Pertemuan yang direncanakan usai klarifikasi lHKPN Eko Darmanto ini ternyata untuk membentuk isu hanya sekadar ingin mengonfirmasi proses itu. Menurut pembelaan Alexander Marwata, pertemuan tersebut terjadi sebelum KPK menerbitkan Surat Perintah Penyelidikan dan Penyidikan.

Ia mengatakan bahwa tujuan pertemuan tersebut untuk melaporkan penyalahgunaan kewenangan atau kasus korupsi di tubuh Bea Cukai terkait dengan importasi emas, Hp, dan besi baja. Namun, Alex seakan tak mengindahkan Eko Darmanto yang berpotensi menjadi pihak yang berperkara di KPK.

Setelah pertemuan di gedung KPK, Alexander Marwata dan Eko Darmanto terus berkomunikasi hingga menjelang penetapannya sebagai tersangka oleh KPK. Belakangan, Eko Darmanto ditetapkan sebagai tersangka sejak tanggal 18 Desember 2023 terkait dugaan gratifikasi dan tanggal 18 April 2024 terkait pencucian uang sekitar Rp37,7 Miliar dari para pengusaha impor ataupun pengusaha pengurusan jasa kepabeanan (PPJK) hingga pengusaha barang kena cukai. 

Eko Darmanto diketahui telah menerima gratifikasi sejak tahun 2009 hingga tahun 2023 melalui transfer rekening bank keluarga inti dan berbagai perusahaan yang terafiliasi.

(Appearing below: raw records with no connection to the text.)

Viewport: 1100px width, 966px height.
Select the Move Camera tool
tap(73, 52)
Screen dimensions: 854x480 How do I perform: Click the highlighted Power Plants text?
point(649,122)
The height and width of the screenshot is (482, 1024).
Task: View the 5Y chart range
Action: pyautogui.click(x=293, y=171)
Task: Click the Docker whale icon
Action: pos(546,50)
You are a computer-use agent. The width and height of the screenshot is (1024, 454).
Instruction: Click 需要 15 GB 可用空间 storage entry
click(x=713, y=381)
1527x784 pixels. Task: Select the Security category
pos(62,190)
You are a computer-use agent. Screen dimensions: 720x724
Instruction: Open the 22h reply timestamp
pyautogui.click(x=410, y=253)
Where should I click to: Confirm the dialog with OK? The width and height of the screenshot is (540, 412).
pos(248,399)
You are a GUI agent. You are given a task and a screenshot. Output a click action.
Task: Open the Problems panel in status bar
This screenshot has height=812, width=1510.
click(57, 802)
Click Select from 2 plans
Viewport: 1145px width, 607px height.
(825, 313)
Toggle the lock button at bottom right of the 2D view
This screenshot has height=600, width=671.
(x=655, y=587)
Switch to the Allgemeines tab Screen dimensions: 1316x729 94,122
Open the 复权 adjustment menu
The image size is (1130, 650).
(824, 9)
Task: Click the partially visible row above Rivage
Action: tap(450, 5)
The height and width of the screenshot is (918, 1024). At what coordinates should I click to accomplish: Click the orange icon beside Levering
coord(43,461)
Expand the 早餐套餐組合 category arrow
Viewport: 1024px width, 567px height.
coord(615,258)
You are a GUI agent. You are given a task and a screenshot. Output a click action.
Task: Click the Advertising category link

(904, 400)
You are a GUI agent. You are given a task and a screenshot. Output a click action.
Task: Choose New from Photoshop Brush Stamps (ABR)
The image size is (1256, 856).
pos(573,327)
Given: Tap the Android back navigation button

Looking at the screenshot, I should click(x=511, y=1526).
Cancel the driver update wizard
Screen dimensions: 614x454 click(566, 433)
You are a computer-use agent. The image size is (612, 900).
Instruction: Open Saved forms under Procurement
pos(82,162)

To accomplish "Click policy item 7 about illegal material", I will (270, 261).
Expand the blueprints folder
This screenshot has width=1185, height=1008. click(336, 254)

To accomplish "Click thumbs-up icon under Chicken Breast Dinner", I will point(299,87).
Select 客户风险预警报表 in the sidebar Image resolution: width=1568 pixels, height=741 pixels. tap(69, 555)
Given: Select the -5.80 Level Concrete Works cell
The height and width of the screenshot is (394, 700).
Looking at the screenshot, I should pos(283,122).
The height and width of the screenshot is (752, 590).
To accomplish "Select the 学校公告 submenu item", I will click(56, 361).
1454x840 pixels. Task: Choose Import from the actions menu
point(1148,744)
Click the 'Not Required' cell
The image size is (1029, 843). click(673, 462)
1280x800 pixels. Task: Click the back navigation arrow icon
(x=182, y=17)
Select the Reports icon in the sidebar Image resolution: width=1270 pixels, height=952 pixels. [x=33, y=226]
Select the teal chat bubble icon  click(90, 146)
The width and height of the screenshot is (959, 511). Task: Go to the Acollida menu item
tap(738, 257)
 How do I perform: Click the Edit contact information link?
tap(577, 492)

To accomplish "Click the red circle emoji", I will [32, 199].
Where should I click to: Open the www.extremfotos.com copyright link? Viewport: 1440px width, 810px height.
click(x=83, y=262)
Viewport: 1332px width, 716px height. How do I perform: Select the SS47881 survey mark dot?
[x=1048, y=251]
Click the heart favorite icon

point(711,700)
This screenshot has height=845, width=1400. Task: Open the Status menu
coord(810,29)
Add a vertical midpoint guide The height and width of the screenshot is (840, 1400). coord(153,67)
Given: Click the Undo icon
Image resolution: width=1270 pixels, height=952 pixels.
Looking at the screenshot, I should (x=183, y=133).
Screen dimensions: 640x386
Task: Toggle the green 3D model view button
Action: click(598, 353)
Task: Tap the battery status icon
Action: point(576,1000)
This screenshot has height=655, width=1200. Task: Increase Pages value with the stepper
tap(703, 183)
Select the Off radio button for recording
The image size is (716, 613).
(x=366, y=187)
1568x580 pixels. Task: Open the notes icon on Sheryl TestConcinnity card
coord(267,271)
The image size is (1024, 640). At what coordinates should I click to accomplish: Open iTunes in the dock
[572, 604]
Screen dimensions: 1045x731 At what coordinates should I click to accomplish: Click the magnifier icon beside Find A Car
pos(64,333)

Dalam hal ini, larangan pertemuan dengan pihak yang berpotensi berperkara telah diatur dalam Pasal 36 Jo Pasal 65 Undang-undang Nomor 30 Tahun 2002 tentang Komisi Pemberantasan Tindak Pidana Korupsi sebagaimana diubah Undang-undang Nomor 19 Tahun 2019 tentang Perubahan Kedua Undang-undang Nomor 30 Tahun 2002 tentang Komisi Pemberantasan Tindak Pidana Korupsi.

Adapun bunyi Pasal 36 yakni; 

Pimpinan Komisi Pemberantasan Korupsi dilarang: 

a. Mengadakan hubungan langsung atau tidak langsung dengan tersangka atau pihak lain yang ada hubungan dengan perkara tindak pidana korupsi yang ditangani Komisi Pemberantasan Korupsi dengan alasan apa pun; 

Pasal 65 

Setiap Anggota Komisi Pemberantasan Korupsi yang melanggar ketentuan sebagaimana dimaksud dalam Pasal 36, dipidana dengan pidana penjara paling lama 5 (lima) tahun.